Building on the results and discussions presented thus far, we posit that BNP-Track applies to a broad spectrum of particle tracking scenarios. Its utility becomes especially pronounced in systems where traditional modular localization and linking faces challenges, specifically in scenarios featuring relatively dim emitters, intense background noise, fast diffusing emitters or a high local emitter number density. For systems containing consistently well-separated bright in-focus emitters within a large FOV, conventional tracking approaches may be preferred. Yet, it is difficult to control a fixed separation between emitters, even under low crowding conditions.

Postprocessing tools are frequently used to extract useful information from single-particle tracks, such as diffusion coefficients and diffusive states. These tools range from simple approaches, such as MSD, to more complex methods, such as Spot-On⁴⁹ and SMAUG⁵⁰. Because our framework produces tracks, these tracks can be analyzed by these tools, and our ability to make full distributions over tracks may also help estimate errors over postprocessed parameters. It is also conceivable that our output could be used as a training set for neural networks⁵¹ or be used to make predictions of molecular tracks in dense environments⁵², such as in Fig. 5, previously considered outside the scope of existing tools.
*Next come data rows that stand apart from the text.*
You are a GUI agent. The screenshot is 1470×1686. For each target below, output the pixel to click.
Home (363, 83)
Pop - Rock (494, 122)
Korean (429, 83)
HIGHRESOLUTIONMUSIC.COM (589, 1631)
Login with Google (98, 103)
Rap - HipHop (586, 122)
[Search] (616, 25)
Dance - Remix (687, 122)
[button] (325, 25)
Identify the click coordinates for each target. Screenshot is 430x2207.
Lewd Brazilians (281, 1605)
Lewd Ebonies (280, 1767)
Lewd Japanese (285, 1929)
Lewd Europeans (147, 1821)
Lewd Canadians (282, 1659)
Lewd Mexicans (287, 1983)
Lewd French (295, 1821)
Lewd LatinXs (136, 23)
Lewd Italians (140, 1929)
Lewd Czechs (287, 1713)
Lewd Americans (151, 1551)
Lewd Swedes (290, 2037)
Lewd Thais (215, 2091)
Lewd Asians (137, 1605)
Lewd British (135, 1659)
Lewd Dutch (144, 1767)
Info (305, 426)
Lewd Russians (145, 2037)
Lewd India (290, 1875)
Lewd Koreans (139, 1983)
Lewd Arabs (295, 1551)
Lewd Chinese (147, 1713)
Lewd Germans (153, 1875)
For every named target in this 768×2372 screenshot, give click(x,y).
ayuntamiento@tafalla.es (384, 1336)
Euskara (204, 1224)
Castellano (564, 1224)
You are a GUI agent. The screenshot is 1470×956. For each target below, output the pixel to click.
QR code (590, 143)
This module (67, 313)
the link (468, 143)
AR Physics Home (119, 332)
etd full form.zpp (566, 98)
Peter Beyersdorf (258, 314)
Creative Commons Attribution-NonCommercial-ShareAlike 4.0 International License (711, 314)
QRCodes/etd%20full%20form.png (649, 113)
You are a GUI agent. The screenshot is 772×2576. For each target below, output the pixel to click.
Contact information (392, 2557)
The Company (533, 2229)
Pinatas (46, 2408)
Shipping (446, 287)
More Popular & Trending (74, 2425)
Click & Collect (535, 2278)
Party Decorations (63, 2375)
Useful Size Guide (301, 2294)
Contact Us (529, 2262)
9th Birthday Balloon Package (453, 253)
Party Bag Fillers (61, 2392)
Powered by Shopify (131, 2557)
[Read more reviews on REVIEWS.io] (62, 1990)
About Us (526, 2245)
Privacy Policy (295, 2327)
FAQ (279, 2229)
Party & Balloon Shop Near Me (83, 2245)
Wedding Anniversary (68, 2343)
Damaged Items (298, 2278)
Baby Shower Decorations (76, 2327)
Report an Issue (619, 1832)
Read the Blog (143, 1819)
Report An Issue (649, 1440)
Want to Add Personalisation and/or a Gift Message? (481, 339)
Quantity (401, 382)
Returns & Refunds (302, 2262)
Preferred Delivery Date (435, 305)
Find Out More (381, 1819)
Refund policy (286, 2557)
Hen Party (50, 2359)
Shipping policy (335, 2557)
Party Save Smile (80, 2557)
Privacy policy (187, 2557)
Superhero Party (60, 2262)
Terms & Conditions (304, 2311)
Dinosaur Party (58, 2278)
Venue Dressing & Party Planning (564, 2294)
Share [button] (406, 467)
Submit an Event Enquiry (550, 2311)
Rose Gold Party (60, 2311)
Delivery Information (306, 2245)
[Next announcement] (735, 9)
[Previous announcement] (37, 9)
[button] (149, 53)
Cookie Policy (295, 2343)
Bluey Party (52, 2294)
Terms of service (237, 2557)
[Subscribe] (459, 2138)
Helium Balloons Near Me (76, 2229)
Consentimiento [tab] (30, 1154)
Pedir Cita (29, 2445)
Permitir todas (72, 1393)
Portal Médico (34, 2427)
The framework that we present here is a proof-of-principle demonstration that computation feasibly achieves superresolution of evolving targets by avoiding the existing tracking paradigm’s modular structure and limiting tracking to dilute and in-focus samples.

Methods

Tracking error metrics

The agreement between tracks across both cameras within their FOV can be quantified according to a pairing distance metric³⁴. Briefly, the distance between two tracks is defined using the gated Euclidean distance given by

$$d_{ϵ}\left({\psi }_{1:N},{\varphi }_{1:N}\right)={\sum }_{n=1}^N\min \left(\parallel {\psi }_n-{\varphi }_n\parallel ,ϵ\right).$$ 2

Here, ϵ is called the gate value (representing the maximum distance for two detections to be paired), N is the total number of frames, and ∥ψ_n − ϕ_n∥ denotes the Euclidean distance between the emitter positions ψ_n and ϕ_n at time t_n in both cameras. If a track fails to localize any emitter in a particular frame, the distance at that frame is considered to be ϵ (numerically defined shortly). When comparing BNP-Track’s tracking results for both cameras in the dual-camera setup, we use an infinite value for ϵ. This is because, by design, BNP-Track only outputs tracks with no missing segments, as emitters are assumed to originate from outside of the FOV or out of focus.

On the other hand, when comparing the track estimates from SPT tools to known ground truth tracks, the gate value should be configured to ensure that detections deemed ‘well separated’ or those exceeding twice the nominal diffraction limit are never paired. In the synthetic datasets, the nominal diffraction limit is approximately 280 nm, derived using parameters outlined in Supplementary Table 1. Consequently, we selected a gate value of 5 pixels, equivalent to approximately 665 nm. Despite this argument, using reasonably different gate values does not alter the subsequent discussion (refer to Supplementary Tables 2 and 3).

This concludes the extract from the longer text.